The BBC aired the RSC's 2012 production of Shakespeare's Julius Caesar set in modern Africa which was really good in their Shakespeare unlocked season.
 
More than Shakespeare, those just keep the basic story, not the words, which is what makes them work. After all, Shakespeare based his plays on previous stories and legends (Romeo and Juliet or Hamlet existed way before Shakespeare was born).

But taking Shakespeare plays and adapt them to modern times is, more often than not, a horrid exercise.

Yeah,having something loosely based on a Shakespearean story isn't what we're talking about. It's having the Bard's words mixed with guys in tank tops,carrying Colt 45s and driving sports cars.That's the stuff of nightmares.

I can give a little leeway to some of the comedies being set,not quite in the period.I think there was a version of 12th Night,for example,that was set in the 1800's that was OK.It's stuff like Hamlet & Romeo & Juliet that have no place in the 20th/21st century.
 
Saw Pacino in Merchant of Venice for the first time last night.Great performances all around.:up:
 
Yeah,having something loosely based on a Shakespearean story isn't what we're talking about. It's having the Bard's words mixed with guys in tank tops,carrying Colt 45s and driving sports cars.That's the stuff of nightmares.

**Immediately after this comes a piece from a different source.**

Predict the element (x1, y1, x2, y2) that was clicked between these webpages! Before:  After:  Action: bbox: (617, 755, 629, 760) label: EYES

I can give a little leeway to some of the comedies being set,not quite in the period.I think there was a version of 12th Night,for example,that was set in the 1800's that was OK.It's stuff like Hamlet & Romeo & Juliet that have no place in the 20th/21st century.

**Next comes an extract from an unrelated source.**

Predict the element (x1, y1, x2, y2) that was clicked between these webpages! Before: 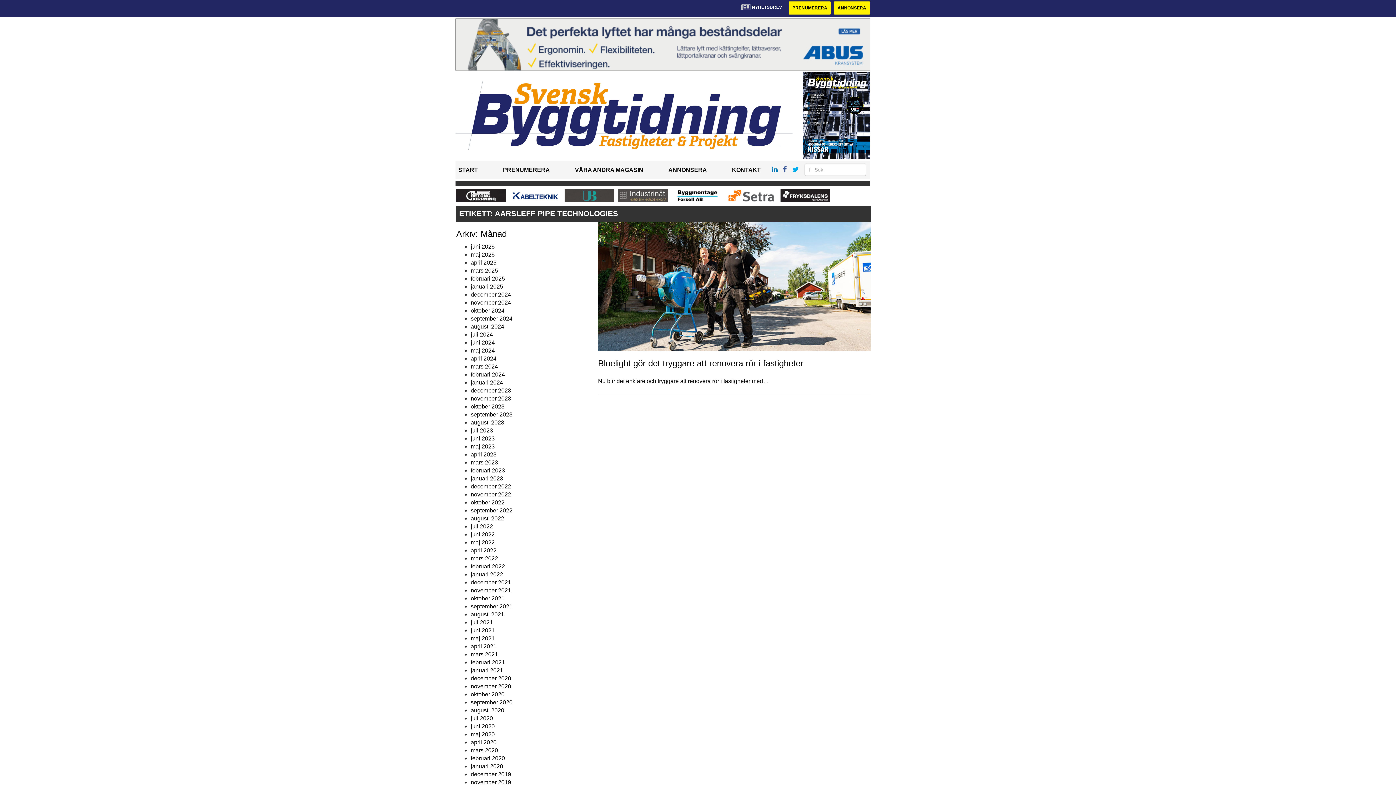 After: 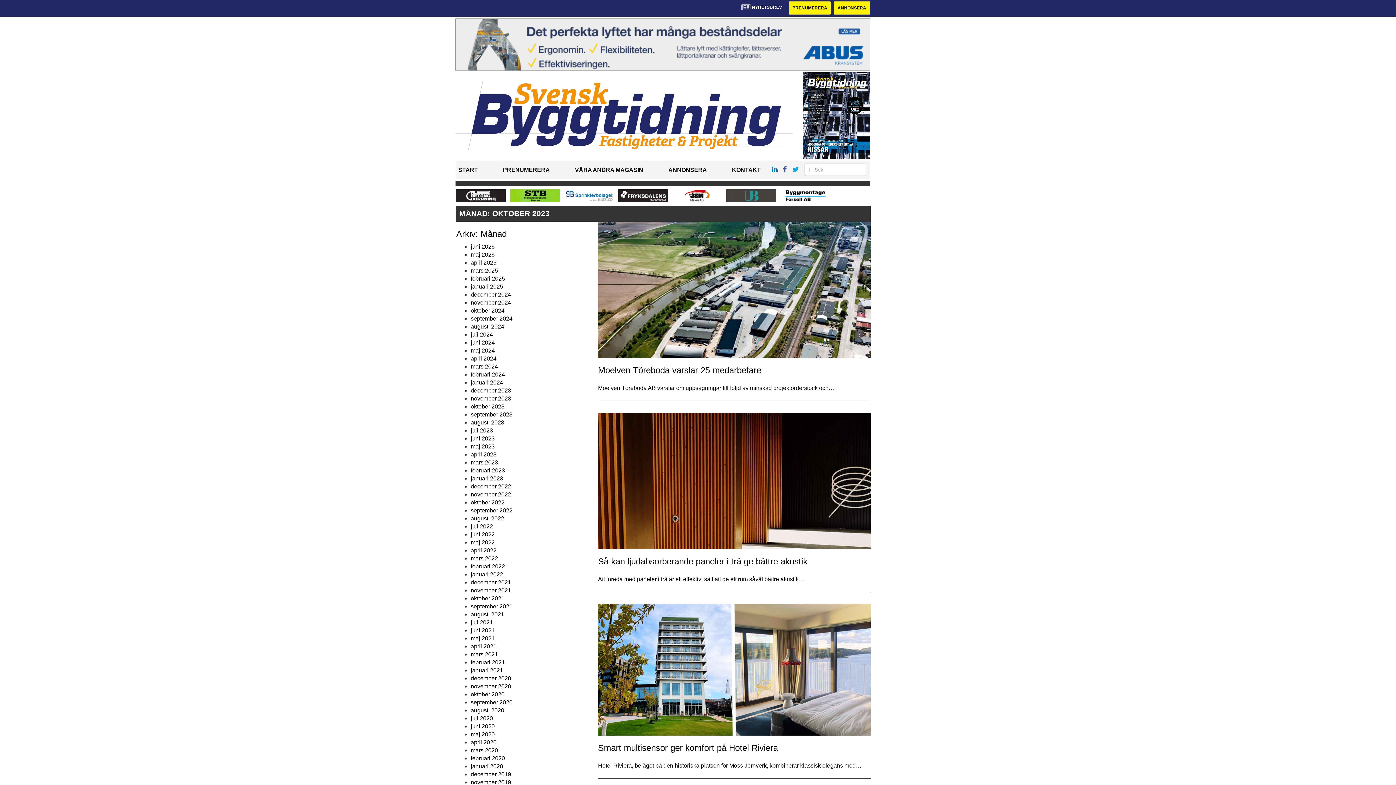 Action: label: oktober 2023 bbox: (470, 403, 504, 409)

Right. Part of the problem is that plays back then lasted like 4 hours (no TV, no internet) and characters just keep talking and talking about how they feel to no end. Now it's all much more about show and don't tell, which i think is just great.

I think Shakespeare's value nowadays is more literary than narrative.

Saw Pacino in Merchant of Venice for the first time last night.Great performances all around.:up:

You made me remember "Looking for Richard," a great documentary about staging Shakespeare in today's world directed by Pacino. Given the context, the scenes of Richard III staged there work just fine.
 
Just watched Whedon's Much Ado. Loved it.
 
I watched Throne of Blood for the first time last night. Great movie.
 
No love for Ian McKellan's Richard III? That movie is bursting with vile, infectious, energy.
 
No love for Ian McKellan's Richard III? That movie is bursting with vile, infectious, energy.

No love from me. I found it to be really terrible. Specially when McKellen just talked to the audience through the fourth wall in his monologues, which is the most basic ineffective and primitive way to solve it. Not to mention that it feels and looks completely absurd. Then you have the ending, with the hero winking at you ala Superman cartoons and McKellen malevolently laughing while falling to his death... for some reason.

The only good thing IMO: the line"my kingdom for a horse" obtained a new meaning.